_Exercise aim_
Rewrite the lines of the items below, substituting "The image dimensions are" for each occurrence of "The image size is" across all the items and leaving everything else as it is.

Item coordinate data:
## START

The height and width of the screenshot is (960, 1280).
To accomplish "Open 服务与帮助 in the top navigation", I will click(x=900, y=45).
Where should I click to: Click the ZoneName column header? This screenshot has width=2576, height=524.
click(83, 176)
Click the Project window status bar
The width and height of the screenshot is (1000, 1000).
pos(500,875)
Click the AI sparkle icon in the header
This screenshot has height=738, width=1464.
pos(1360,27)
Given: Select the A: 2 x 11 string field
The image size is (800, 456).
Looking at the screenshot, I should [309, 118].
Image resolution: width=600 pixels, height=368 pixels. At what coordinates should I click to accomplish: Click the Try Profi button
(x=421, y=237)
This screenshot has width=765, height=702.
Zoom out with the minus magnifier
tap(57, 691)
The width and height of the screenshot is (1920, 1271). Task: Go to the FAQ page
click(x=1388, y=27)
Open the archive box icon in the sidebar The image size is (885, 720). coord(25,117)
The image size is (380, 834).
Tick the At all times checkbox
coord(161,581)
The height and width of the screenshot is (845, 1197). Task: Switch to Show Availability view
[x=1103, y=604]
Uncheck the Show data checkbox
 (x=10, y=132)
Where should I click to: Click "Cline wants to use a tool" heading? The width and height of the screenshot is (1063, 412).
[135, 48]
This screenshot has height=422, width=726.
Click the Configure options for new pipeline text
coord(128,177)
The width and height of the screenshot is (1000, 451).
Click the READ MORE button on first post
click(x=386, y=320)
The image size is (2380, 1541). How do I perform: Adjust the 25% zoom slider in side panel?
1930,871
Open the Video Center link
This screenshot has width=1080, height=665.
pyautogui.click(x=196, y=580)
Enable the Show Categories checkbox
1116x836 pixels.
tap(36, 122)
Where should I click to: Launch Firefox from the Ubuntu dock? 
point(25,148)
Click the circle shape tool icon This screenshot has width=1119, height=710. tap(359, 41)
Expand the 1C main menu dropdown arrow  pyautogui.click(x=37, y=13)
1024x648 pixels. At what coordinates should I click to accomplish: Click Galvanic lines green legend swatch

## END

_Solution below_
The height and width of the screenshot is (960, 1280).
To accomplish "Open 服务与帮助 in the top navigation", I will click(x=900, y=45).
Where should I click to: Click the ZoneName column header? This screenshot has width=2576, height=524.
click(83, 176)
Click the Project window status bar
The width and height of the screenshot is (1000, 1000).
pos(500,875)
Click the AI sparkle icon in the header
This screenshot has height=738, width=1464.
pos(1360,27)
Given: Select the A: 2 x 11 string field
The image dimensions are (800, 456).
Looking at the screenshot, I should [309, 118].
Image resolution: width=600 pixels, height=368 pixels. At what coordinates should I click to accomplish: Click the Try Profi button
(x=421, y=237)
This screenshot has width=765, height=702.
Zoom out with the minus magnifier
tap(57, 691)
The width and height of the screenshot is (1920, 1271). Task: Go to the FAQ page
click(x=1388, y=27)
Open the archive box icon in the sidebar The image dimensions are (885, 720). coord(25,117)
The image dimensions are (380, 834).
Tick the At all times checkbox
coord(161,581)
The height and width of the screenshot is (845, 1197). Task: Switch to Show Availability view
[x=1103, y=604]
Uncheck the Show data checkbox
 (x=10, y=132)
Where should I click to: Click "Cline wants to use a tool" heading? The width and height of the screenshot is (1063, 412).
[135, 48]
This screenshot has height=422, width=726.
Click the Configure options for new pipeline text
coord(128,177)
The width and height of the screenshot is (1000, 451).
Click the READ MORE button on first post
click(x=386, y=320)
The image dimensions are (2380, 1541). How do I perform: Adjust the 25% zoom slider in side panel?
1930,871
Open the Video Center link
This screenshot has width=1080, height=665.
pyautogui.click(x=196, y=580)
Enable the Show Categories checkbox
1116x836 pixels.
tap(36, 122)
Where should I click to: Launch Firefox from the Ubuntu dock? 
point(25,148)
Click the circle shape tool icon This screenshot has width=1119, height=710. tap(359, 41)
Expand the 1C main menu dropdown arrow  pyautogui.click(x=37, y=13)
1024x648 pixels. At what coordinates should I click to accomplish: Click Galvanic lines green legend swatch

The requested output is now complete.